Hey, can we talk for a second about something?
It’s really weird to watch a person’s funeral on Facebook Live.
Zoom funerals are one thing, wholly made necessary by the government’s continued insistence on fucking up literally every aspect of their pandemic response at seemingly every level (although that may be improving, hooray?). But when a funeral home can’t even facilitate long-distance mourning, it shouldn’t fall on the shoulders of the deceased’s children to broadcast a funeral live on social media.
Except that’s exactly what my cousin did for me and a few others who couldn’t attend my uncle’s funeral on Wednesday. I don’t know if the phone was on a tripod or if he was holding it in his hand, but I watched the sermon from my desk on Wednesday afternoon during my lunch break, a brief interlude of grieving stuffed in between two conference calls. I ate a peanut butter sandwich and prayed at the same time, scarfing down my meal so I could have time to prepare for the next mundane meeting.
You’re supposed to be able to take time off in a situation like this, and my company gives generous bereavement leave for family members, including aunts and uncles. But when you’re stranded in your home and state, unable to gather with your loved ones in an outpouring of solemn sadness, it doesn’t make much sense to take the days. So I did what I had to do: I went to work (in my basement office) and ate my lunch (at my basement desk) and I watched them bury my uncle on a broadcast that would be saved for future viewing, if that’s what the user wanted.
Juxtaposed with the absolute joy that was the end of Donald Trump’s reign of terror earlier in the morning, attending a funeral in the afternoon felt like a wholly alien experience. I didn’t even change clothes; I was wearing jeans and a sweater, my attempt at dressing business casual to maintain some sort of focus that flared out almost immediately after logging in for the day. Week. Month. Year.
It has been, to paraphrase from Beck’s 1994 album Stereopathic Soulmanure, a fucked up day. Week. Month. Year.
I pushed my keyboard away for a brief second on Wednesday to try to examine the absurdity of my anger over the situation. People can’t attend funerals for a variety of reasons every day. Why should my anger or palpable sadness be so different and unique? I can’t lie and say that my uncle and I were particularly close, but I am close with my aunt, who helped raise me over the course of several summers when my mom was busy working. That I couldn’t be there with her and my cousin and the rest of my family is just heartbreaking. Robbed even of this
But the fact that I really had to sit there and unpack that information, to sit and deal with it, before picking back up with work, speaks to the sort of dread destructivity of productivity culture. I know without a shadow of a doubt that my boss would’ve had zero problem approving any kind of bereavement or emergency leave for me, because we had that frank conversation earlier in the year when my parents were diagnosed with COVID.
The question is, however, what good it does, when you can’t go anywhere? When grief feels like sitting so far from home, helpless and hopeless.

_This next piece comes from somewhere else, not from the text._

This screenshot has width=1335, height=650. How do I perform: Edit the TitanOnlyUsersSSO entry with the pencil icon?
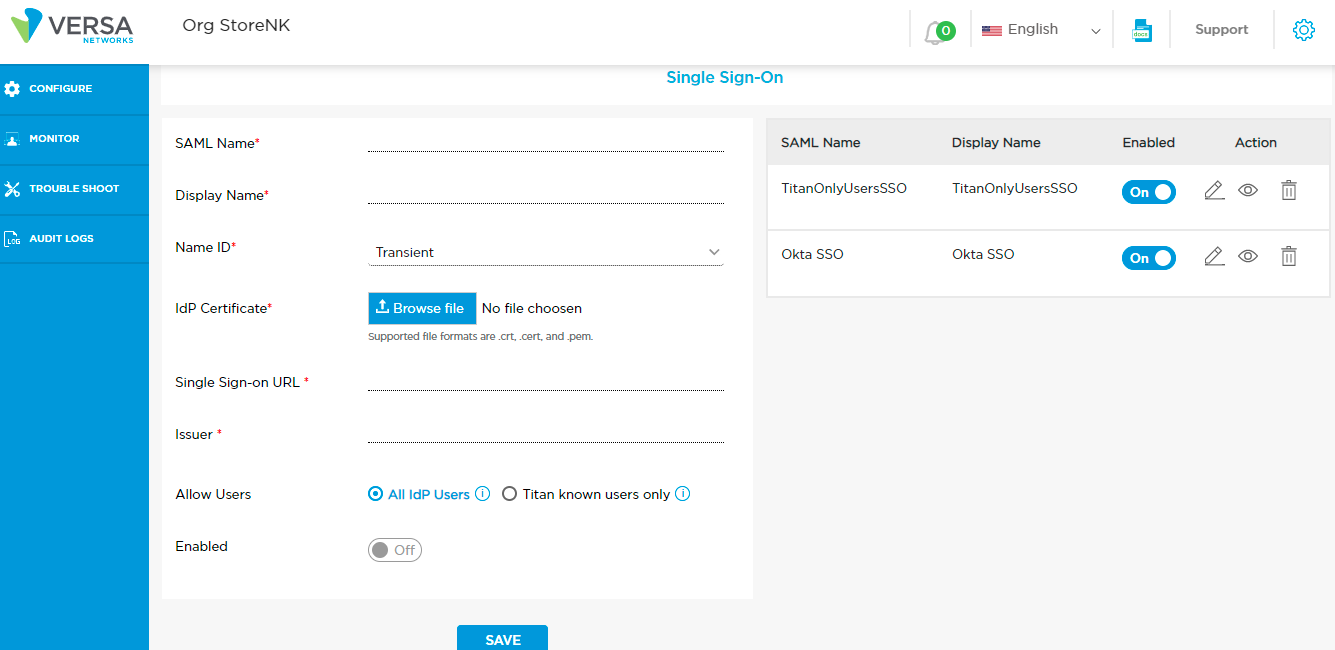pos(1214,190)
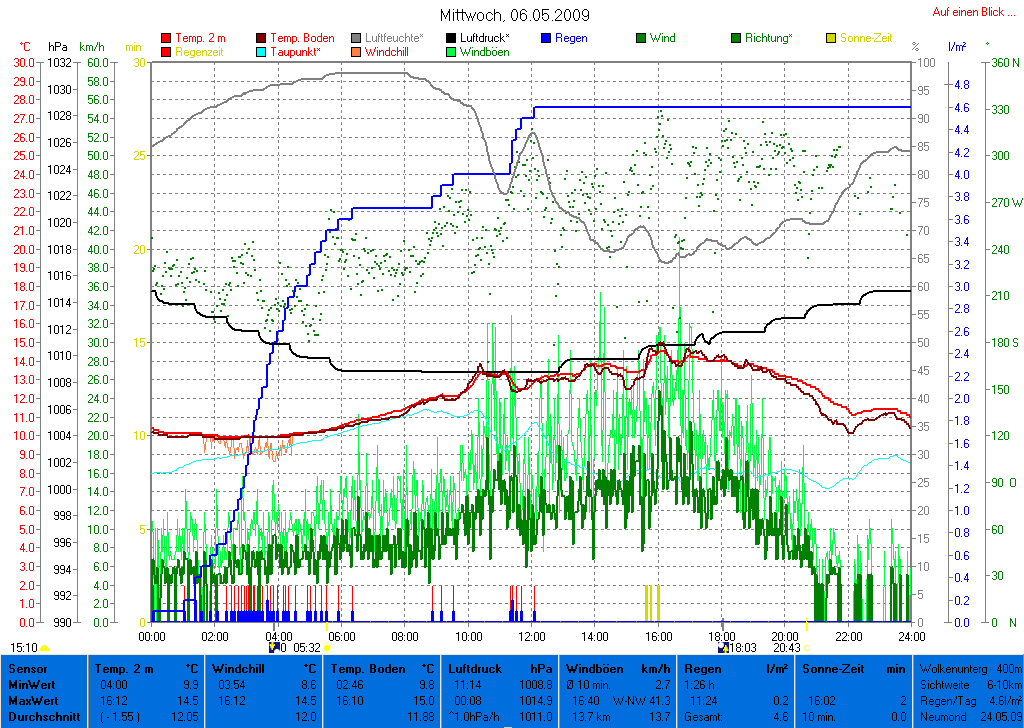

I keep praying that no one else I know succumbs to COVID or dies while were’ in the final throes of this whole crisis, because worse than the sadness that would come with loss is the unbearable, hate-fueled anger I’d feel at being unable to do anything about it in the long run.
Instead, I suppose the only thing I can do is to face the future with some sort of diminished optimism. Things will improve because they have to, and the bald-faced competency of the past two days will be an indicator that things are moving forward, albeit sluggishly.

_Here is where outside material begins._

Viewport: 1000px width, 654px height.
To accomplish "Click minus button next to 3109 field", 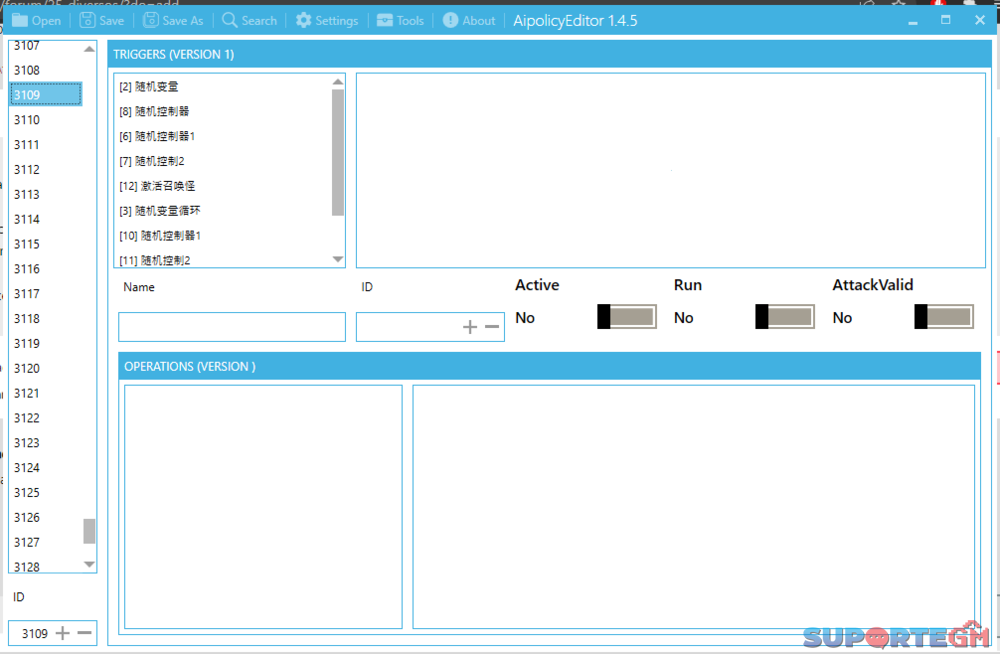I will click(x=85, y=633).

It doesn’t make it hurt any less, though, and it definitely doesn't make the anxiety fade away any faster.
Required Reading
I read a lot of Miles Klee because he’s really fucking good, and this piece about how it’s okay to be slightly pessimistic in the age of the Biden Administration is, as always, a real home run.
Just like MEL Magazine, I love the shit out of Luke O’Neil and Welcome to Hell World and the latest installment, a series of interviews and stories from people who have never been able to take a day off from work while sick, is as much of a gut punch as other pieces.
As far as books go, I am in the process of working very slowly (like a few pages a night) through the James Victore guide to creativity, Feck Perfuction. I don’t expect to have it finished by the end of the month because I’m reading at such a stutter-stop pace. Blame the internet.
Obviously you need to listen to Amanda Gorman read her poem, but if you somehow slept during the inauguration of Joe Biden as the 46th President this week, you missed one of the most stirring recitations of modern poetry in recent history.
Musical Interlude
Lately I’ve been listening to a lot of music from or immediately close to my high school years as some sort of comfort food or emotional support blanket, and inspired by that I made this admittedly terrible playlist full of power-pop anthems. Give it a listen.
Final Thoughts
We really do feel like we’ve turned a sort of corner in the past few days with the end of the Trump administration. I feel a guarded sense of optimism about things, as if there are actual adults in control and that we may have—for the first time in an actual decade—a real chance at compassionate progressive public policy that can make concrete improvement to people’s lives. The jury is still out on how badly the Democratic Party will squander that, but for now I’ll be content to crack a half smile.